**Goal of the exercise**
Scan the records below and copy every line that contains the string "second".

**Saved entries**
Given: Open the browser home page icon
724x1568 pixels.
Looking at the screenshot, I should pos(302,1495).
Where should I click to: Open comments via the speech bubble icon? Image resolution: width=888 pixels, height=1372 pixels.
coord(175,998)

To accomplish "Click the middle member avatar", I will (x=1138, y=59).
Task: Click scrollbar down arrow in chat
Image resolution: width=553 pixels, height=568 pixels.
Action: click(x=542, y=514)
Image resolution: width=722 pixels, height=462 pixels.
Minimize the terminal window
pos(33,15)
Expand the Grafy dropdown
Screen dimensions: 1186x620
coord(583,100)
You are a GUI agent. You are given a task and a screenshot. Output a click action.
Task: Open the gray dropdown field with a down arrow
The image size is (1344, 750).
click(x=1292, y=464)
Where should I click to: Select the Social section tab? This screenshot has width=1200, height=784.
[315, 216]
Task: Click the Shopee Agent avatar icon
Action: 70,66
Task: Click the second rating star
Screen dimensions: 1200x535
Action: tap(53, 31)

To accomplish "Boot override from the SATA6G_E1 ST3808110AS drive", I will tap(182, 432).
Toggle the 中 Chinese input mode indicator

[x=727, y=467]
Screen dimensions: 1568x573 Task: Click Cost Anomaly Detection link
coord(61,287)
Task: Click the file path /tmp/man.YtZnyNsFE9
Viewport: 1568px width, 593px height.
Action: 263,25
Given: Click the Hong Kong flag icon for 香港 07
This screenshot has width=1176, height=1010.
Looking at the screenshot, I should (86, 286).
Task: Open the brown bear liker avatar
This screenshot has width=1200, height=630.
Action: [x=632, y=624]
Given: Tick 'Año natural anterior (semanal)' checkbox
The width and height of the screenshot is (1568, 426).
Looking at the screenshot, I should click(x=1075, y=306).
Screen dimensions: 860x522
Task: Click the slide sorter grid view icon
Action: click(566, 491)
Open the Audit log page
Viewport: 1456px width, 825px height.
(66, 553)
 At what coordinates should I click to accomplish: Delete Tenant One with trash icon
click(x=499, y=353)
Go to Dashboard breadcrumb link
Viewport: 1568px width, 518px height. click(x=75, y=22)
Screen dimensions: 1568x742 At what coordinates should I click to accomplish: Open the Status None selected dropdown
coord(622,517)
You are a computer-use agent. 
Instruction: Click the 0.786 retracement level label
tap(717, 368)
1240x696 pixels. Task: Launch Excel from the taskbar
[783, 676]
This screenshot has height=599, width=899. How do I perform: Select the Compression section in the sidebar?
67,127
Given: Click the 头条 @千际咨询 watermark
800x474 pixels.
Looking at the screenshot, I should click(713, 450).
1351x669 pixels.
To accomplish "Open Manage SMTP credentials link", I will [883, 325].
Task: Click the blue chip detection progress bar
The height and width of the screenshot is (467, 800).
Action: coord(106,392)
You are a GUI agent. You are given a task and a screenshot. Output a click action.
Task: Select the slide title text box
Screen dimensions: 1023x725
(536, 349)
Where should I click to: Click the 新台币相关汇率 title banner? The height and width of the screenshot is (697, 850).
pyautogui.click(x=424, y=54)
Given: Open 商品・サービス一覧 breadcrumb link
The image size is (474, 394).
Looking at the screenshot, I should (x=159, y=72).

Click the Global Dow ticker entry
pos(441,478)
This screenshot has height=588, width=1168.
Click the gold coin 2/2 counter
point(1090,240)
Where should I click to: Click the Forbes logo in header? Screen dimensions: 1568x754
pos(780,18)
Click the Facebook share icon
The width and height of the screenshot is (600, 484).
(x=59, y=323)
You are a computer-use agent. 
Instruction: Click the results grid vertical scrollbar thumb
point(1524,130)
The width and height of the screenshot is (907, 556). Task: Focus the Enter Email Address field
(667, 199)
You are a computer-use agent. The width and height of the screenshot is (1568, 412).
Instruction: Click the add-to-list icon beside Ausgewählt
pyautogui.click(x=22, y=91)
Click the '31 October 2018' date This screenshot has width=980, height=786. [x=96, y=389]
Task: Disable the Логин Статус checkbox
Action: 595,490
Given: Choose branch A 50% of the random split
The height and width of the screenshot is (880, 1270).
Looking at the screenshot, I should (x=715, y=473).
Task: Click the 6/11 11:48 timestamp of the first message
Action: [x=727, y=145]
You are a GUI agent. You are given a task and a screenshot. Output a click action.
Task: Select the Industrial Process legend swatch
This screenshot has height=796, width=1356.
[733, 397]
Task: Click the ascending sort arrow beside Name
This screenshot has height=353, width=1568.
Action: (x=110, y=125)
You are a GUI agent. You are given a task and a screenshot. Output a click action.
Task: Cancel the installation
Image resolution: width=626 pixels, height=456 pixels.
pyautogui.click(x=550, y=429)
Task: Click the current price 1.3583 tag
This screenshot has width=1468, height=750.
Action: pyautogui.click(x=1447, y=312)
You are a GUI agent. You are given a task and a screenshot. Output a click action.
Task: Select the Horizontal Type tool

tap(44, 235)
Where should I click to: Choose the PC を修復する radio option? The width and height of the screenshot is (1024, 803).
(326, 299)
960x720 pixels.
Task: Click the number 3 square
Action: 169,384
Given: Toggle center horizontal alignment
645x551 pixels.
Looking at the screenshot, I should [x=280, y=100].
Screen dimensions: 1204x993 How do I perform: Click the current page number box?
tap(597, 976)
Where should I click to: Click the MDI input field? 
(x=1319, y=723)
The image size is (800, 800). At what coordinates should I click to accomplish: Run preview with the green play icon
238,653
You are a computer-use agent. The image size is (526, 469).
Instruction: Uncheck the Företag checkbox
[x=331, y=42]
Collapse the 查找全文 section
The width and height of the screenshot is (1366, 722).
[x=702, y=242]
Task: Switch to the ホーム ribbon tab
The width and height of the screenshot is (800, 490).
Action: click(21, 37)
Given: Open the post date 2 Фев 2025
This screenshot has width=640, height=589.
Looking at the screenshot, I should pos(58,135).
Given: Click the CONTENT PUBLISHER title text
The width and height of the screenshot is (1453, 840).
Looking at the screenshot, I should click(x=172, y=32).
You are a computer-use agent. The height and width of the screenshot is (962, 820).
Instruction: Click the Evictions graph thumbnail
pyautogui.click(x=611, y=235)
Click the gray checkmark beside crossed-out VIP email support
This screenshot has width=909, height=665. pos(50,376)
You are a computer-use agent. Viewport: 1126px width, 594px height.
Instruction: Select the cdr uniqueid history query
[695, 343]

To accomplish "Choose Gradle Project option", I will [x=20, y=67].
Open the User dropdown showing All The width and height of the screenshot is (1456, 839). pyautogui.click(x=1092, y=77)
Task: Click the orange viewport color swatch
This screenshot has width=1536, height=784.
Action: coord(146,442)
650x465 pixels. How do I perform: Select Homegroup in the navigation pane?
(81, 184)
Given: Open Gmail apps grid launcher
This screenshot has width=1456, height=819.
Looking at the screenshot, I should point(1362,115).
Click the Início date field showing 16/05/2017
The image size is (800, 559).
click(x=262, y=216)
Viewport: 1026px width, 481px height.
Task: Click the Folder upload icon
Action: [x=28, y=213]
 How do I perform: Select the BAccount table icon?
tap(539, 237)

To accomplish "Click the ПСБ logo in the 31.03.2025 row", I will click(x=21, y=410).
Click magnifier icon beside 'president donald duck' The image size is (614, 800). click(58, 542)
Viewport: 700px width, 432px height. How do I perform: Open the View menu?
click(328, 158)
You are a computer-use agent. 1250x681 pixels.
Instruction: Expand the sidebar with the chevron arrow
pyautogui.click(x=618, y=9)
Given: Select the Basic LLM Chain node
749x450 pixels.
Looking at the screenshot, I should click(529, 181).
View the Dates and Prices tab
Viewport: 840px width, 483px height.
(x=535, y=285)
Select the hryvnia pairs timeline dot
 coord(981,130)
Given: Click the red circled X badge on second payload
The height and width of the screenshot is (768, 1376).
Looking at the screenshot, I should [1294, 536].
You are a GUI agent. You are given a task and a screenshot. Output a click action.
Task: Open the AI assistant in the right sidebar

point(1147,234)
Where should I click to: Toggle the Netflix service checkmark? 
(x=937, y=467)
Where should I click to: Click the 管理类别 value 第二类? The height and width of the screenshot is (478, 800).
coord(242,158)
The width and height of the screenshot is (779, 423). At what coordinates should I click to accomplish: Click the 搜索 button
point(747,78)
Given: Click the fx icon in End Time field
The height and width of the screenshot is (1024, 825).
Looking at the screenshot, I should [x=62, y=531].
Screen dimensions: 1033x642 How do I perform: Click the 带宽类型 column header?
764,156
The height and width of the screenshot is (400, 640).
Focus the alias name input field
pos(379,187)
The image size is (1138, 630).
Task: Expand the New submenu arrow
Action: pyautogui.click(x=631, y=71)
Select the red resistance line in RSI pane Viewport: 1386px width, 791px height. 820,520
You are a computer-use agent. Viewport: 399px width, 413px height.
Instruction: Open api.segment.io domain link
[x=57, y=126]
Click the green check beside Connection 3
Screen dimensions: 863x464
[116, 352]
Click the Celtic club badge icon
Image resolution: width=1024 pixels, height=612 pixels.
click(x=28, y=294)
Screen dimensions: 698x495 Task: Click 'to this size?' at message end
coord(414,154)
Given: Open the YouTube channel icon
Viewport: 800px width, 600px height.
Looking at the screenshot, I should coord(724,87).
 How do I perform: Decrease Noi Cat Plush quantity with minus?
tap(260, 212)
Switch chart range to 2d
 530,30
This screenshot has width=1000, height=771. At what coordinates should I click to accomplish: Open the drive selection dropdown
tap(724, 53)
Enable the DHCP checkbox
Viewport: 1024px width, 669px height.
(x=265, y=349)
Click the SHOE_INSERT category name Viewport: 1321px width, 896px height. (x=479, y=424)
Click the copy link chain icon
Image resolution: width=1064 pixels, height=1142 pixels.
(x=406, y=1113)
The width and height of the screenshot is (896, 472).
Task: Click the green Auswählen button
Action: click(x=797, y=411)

**Response to the task**
Task: Click the second rating star
Given: Click the red circled X badge on second payload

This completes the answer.